Não há que se falar em restituição do valor total, pois, ainda que para destino diverso, houve a efetivação parcial da viagem.

Quanto aos demais valores pleiteados, não fazem jus os recorrentes. Os gastos com telefonemas e internet foram discricionários, não havendo prova de sua imprescindibilidade e, portanto, devem ser suportados pelos consumidores. Respeitante às quantias despendidas após a mudança de itinerário, como já dito anteriormente, não podem ser imputadas à recorrida, pois empreender a viagem para o novo destino foi escolha dos consumidores e, por isso, devem arcar com todas as despesas correspondentes.

Com mais razão, entendo ser cabível indenização por danos morais. A perda da conexão, por atraso no vôo, com a impossibilidade de embarcar no dia seguinte, no primeiro vôo disponível para Lima, por falha na prestação do serviço da recorrida, são fatos suficientes para ensejar indenização por danos morais que, no caso, são presumidos.

O quadro fático, como apresentado, não se constitui em mero aborrecimento, mas é suficiente para abalar psicologicamente os recorrentes, insuflando sentimento de descaso e impotência, além de frustração intensa. Portanto, passível de ofender a honra subjetiva dos recorrentes e configurar o dever indenizatório.

Afirmada a obrigação de indenizar, passo à fixação do valor. No caso em apreço, diante de falhas sucessivas na prestação do serviço, que ocasionaram aflição e frustração superlativas nos consumidores, entendo como proporcional e razoável, a quantia de R$ 2.500,00 (dois mil e quinhentos reais), para cada um dos recorrentes.
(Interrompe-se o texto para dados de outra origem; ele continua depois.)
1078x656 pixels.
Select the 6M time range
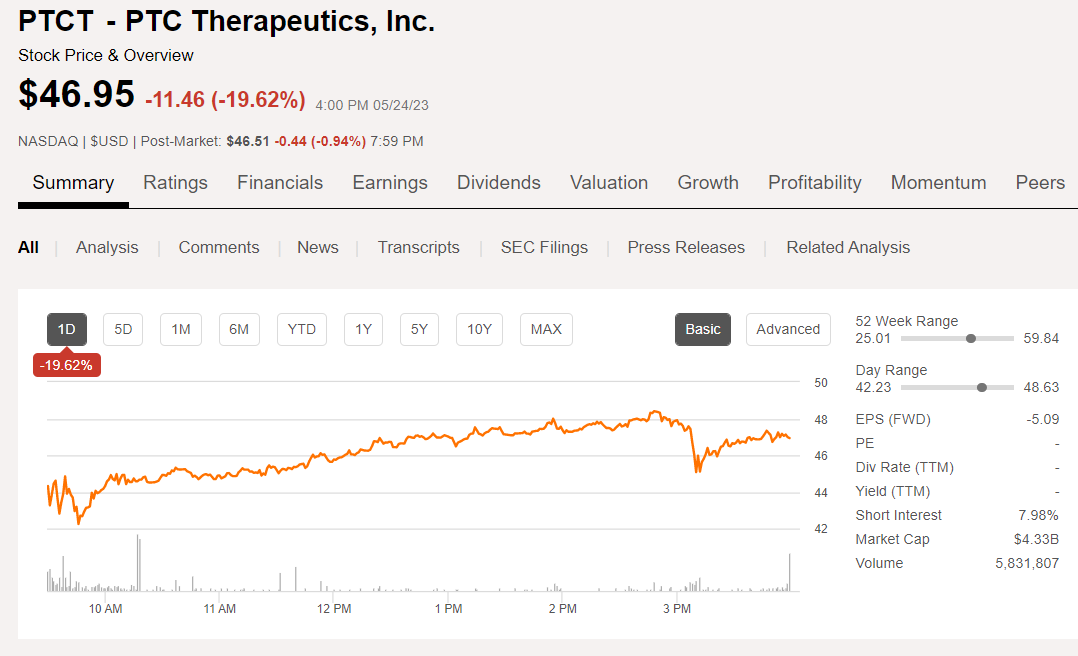coord(239,329)
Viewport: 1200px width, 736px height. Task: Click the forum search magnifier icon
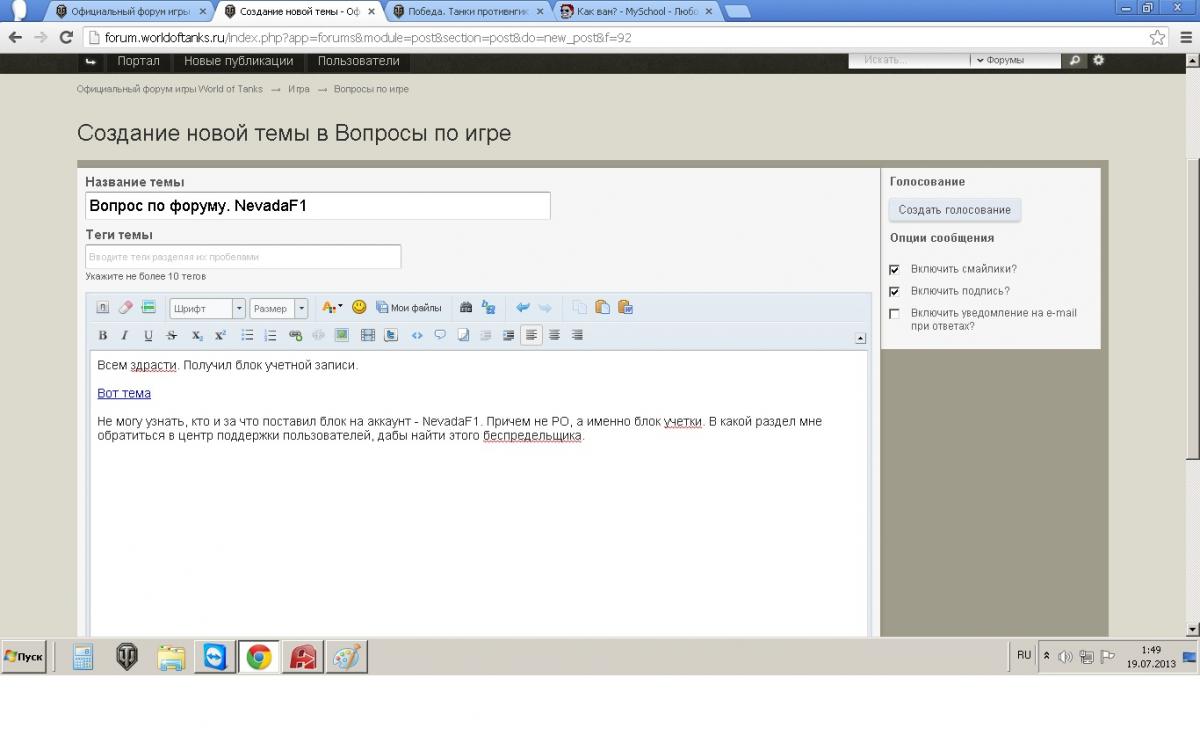(1074, 60)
Ante o exposto conheço do recurso para reformar a sentença e julgar parcialmente procedentes os pedidos, extinguindo o processo com fulcro no artigo 269, I, do CPC. Condeno a recorrida a restituir aos recorrentes a quantia de R$ 1.409,00 (mil quatrocentos e nove reais), com juros de mora e correção monetária, desde o efetivo desembolso (08/07/2011, fls. 42). Condeno, ainda, a recorrida ao pagamento do valor de R$ 2.500,00 (dois mil e quinhentos reais), para cada recorrente, a título de indenização por danos morais, com juros de mora e correção monetária a partir da condenação.

A Senhora Juíza DIVA LUCY DE FARIA PEREIRA - Vogal

Com o Relator.

A Senhora Juíza GISELLE ROCHA RAPOSO - Vogal

Com a Turma.

DECISÃO

CONHECIDO. PARCIALMENTE PROVIDO. UNÂNIME.